Il était parti depuis une bonne demi-heure quand je me suis décidé à rentrer chez moi. Drôle de type et drôle de discussion. Ses yeux étaient devenus fous quand j’avais affirmé que les montres molles de Salvador Dali étaient d’aussi mauvais goût que les nains de jardin…

Marthe m’avait dit : “Tu devrais faire attention, il est inquiétant. C’est un élève de l’école d’art qui est dans la classe de Marc ; il me fait peur.”

Enfin il était parti… j’avais pas mal picolé. La nuit était chaude et lumineuse. Le ciel transparent laissait voir la pleine lune par les échancrures mouvantes de nuages glissant rapidement à contrejour.

Je me suis engagé dans le raccourci à travers la friche industrielle. J’adore traverser cet endroit. C’est une aventure à chaque fois. Les clodos, les camés et les travelos sont en général de braves gens. Il m’arrive souvent d’échanger quelques mots avec l’un ou l’autre, d’offrir une cigarette ou du feu. Je me sens un peu là-dedans comme chez moi ; même s’il m’arrive de temps à autre de cacher le plaisir ambigu d’une décharge d’adrénaline sous un air dégagé.

Ce soir, hormis la lueur dansante d’un feu de bois vers la palissade du côté de la voie ferrée, la zone semblait déserte.

J’ai commencé à entendre ses pas derrière moi en longeant le quai de débarquement de l’ancienne filature. Je me suis retourné brusquement. J’ai vu son ombre s'éclipser derrière un Algeco aux vitres brisées. J’ai senti d’un seul coup la peur m’envahir.

Il m’avait suivi. Ce type aux yeux fous m’avait suivi !

J’essayais de me raisonner : pourquoi aurait-il fait cela ? C’était absurde. Et c’est précisément cette absence de motif qui rendait la chose tellement inquiétante. Je continuais mon chemin en essayant de ne plus me retourner et de garder une démarche normale. Je sentais frissonner mon dos aveugle et mes sens étaient aux aguets. Je l’entendais derrière moi. Il ne faisait pas tellement attention. J’avais une terrible envie de me mettre à courir.

J’essayais de me raisonner. Peut-être ne m’avait-il suivi que pour tenter de me convaincre de la valeur des montres molles. Dans ce cas, je pouvais m’en tirer à bon compte avec une petite bassesse : j’étais ivre…j’aime provoquer,…je suis comme ce génie de Dali en quelque sorte…

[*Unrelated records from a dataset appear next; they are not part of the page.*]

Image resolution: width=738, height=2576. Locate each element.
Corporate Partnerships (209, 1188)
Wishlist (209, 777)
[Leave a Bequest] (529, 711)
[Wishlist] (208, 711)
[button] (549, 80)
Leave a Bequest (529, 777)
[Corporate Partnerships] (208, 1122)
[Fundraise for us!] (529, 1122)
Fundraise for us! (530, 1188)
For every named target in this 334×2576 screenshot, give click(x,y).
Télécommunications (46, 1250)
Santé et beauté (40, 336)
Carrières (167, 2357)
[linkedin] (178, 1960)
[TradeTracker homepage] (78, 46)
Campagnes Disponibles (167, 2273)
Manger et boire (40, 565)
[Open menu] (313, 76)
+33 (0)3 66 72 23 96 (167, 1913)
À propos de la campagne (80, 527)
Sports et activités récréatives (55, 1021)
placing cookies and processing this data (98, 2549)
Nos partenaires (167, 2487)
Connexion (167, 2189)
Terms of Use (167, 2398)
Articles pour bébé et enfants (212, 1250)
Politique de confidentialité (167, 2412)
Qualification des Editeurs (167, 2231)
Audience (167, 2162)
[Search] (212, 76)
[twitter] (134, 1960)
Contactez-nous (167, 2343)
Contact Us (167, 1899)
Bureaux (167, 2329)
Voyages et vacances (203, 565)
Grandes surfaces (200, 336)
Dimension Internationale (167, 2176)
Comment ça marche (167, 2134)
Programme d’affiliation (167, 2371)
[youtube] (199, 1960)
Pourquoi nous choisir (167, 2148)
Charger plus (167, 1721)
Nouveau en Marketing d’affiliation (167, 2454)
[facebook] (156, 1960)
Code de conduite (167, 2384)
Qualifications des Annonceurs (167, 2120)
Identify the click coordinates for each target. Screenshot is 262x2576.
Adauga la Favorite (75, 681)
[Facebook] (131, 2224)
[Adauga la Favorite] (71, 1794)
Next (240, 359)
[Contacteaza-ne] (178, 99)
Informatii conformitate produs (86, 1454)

D’un seul coup, je l’ai vu devant moi. Il avait dû courir et passer je ne sais où. Au fond, je préférais ça. Je me suis dirigé résolument vers lui. Il avait une clope éteinte au bec et se tenait appuyé contre le mur taggé d’un entrepôt dans une posture terriblement provocante. Sans un mot, j’ai sorti mon briquet et lui ai tendu la flamme. La lumière jaune a illuminé des yeux tristes noyés d’alcool. Ce n’était pas lui !

Maintenant j’étais pressé de rentrer me coucher.

J’ai allumé la lumière, verrouillé la porte d’entrée et fermé les fenêtres en prévision de l'orage. Je me sentais dégrisé. Je suis allé dans ma chambre et en allumant l’interrupteur, j’ai fait un bon en arrière. Il était assis là dans le noir sur mon lit avec ses yeux fous.